8. Social learning gets a massive lift
This one is already happening. Working out loud, being open about what you’re learning, and how it’s helping, is a well established trend inside organisations. The acquisition doesn’t really move that needle. People write posts on LinkedIn Pulse sharing this already. If they’re learning from Lynda.com, they can include recommendations and actionable insights. Teams collaborating on Enterprise Social Networks (Like Totara Social) can bring LinkedIn content into their workflow for personal or team development. It won’t matter if the organisation owns the content or not.

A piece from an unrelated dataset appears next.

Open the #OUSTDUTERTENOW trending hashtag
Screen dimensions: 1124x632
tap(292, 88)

9. Digital badges will come of age
Completing a piece of learning, from Lynda.com or anyone else, means very little unless you can show its increased competence. LinkedIn has the perfect platform to draw a straight line between what you’ve learned and where you go with your career. It could use Open Badges Infrastructure as a way of recognising not just completion of Lynda.com content, but applicability of it. Did you actually use it in the last 12 months? Does that say more about you or the learning? Your LinkedIn profile could be updated to show what skills you’re using right now, and what learning is powering them. Learning could have a new currency, in both senses of the word.

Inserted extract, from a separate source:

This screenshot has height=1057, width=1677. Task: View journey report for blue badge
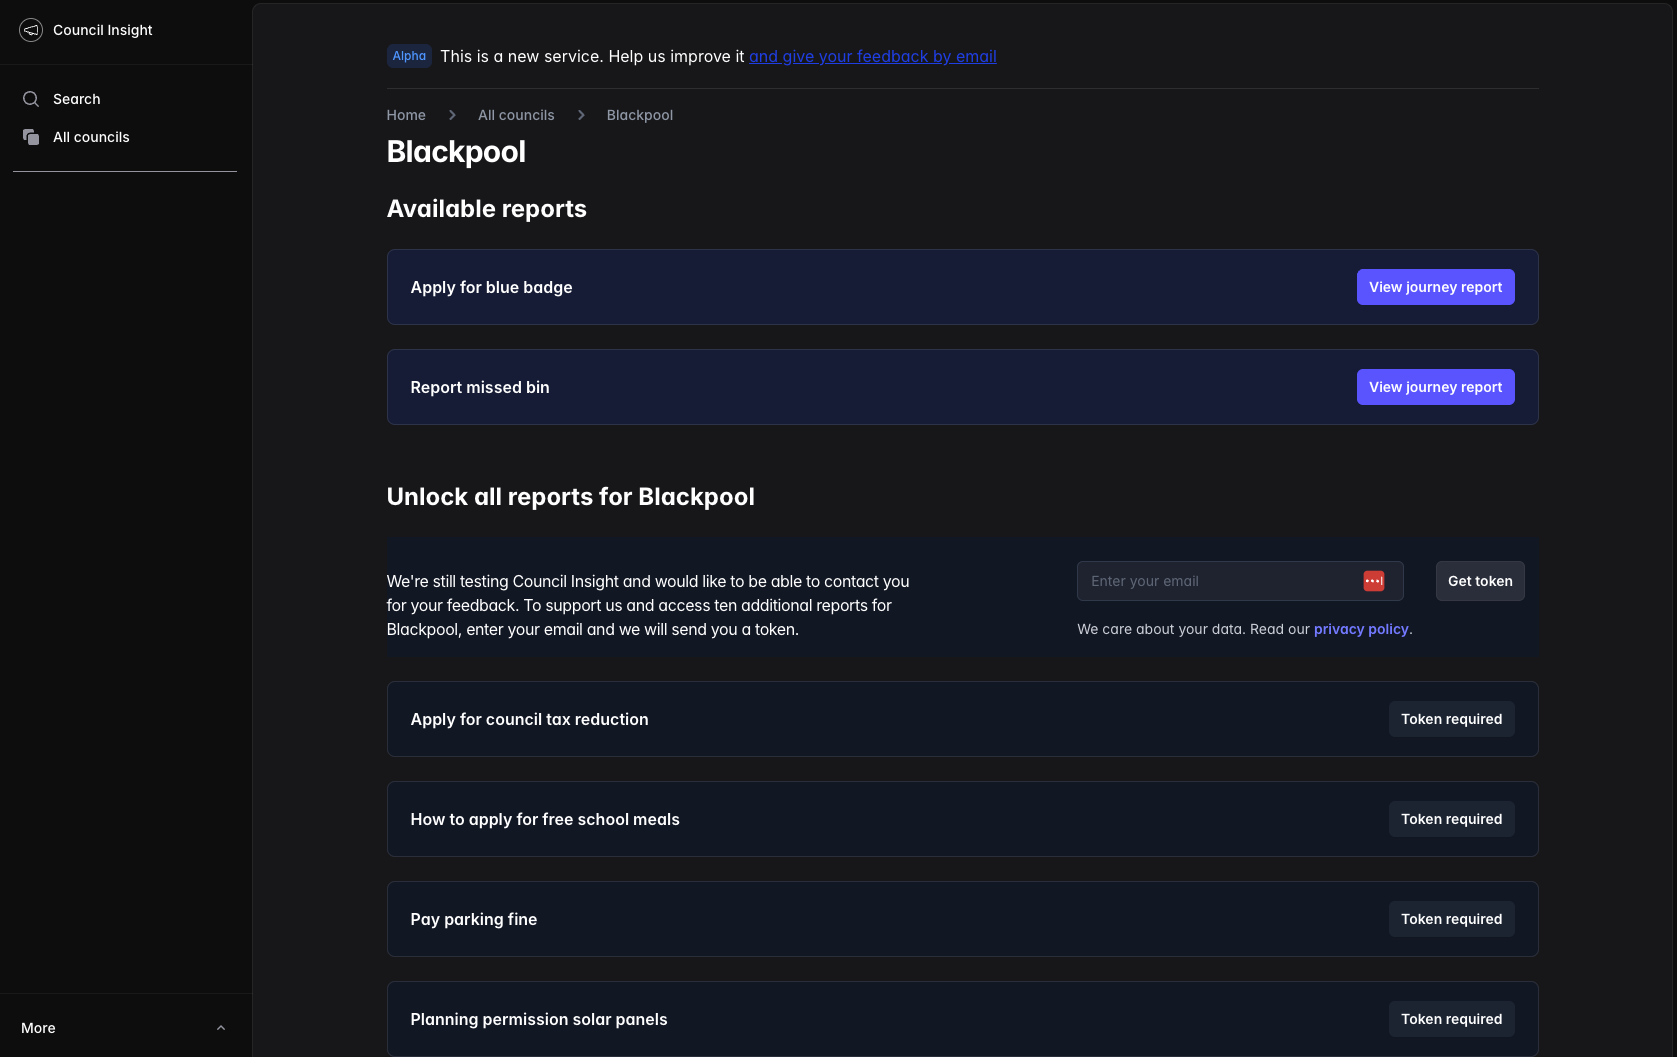coord(1435,287)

xAPI / Learning Record Stores could integrate here too. You could forsee an update along the lines of ‘Joe just put together a killer presentation using tips from this Lynda.com video’. Could that be autogenerated? LinkedIn would know you looked at the resource, so why not use that data to show learning being actually applied? It’s a great way to test the efficacy of any piece of learning.
This requires a change in standards from LinkedIn – they would really have to embrace open badges. Is that likely? Or more likely they will go their own route? There’s also the issue that Lynda content isn’t SCORM compliant. Maybe that will matter less in time but there’s a standards barrier at the moment to this.
10. Accreditation will change
This is really a scaled up version of the point above. LinkedIn is the dominant professional network. Until now it hasn’t had a common currency for accreditation of its professionals. We can endorse each other for skills, we can recommend each other, we can big ourselves up. But after a time skills and endorsements lose impact. Where’s the evidence one person’s as smart as another? If we both had the same learning experience, and were both certified – properly – does that help? It’s not a perfect common currency, but if I could see that two people were both Lynda.com (or what’s likely to become LinkedIn.com) certified to a specific level of competency, that could be really interesting. Especially to recruiters.
Interesting road to go down, but how do they get there on their own? This is already happening all over the web – in essence the world of accredited e-learning. So again, this is all technically feasible but there’s a question of focus and credibility. Does LinkedIn want to become an accreditor? If they created some strategic alliances, then over time we could start seeing some co-branded LinkedIn/University X competencies. But standards changes and partnerships like that take time and feel a bit off mission right now.If they go down this route too far do they start losing their universality?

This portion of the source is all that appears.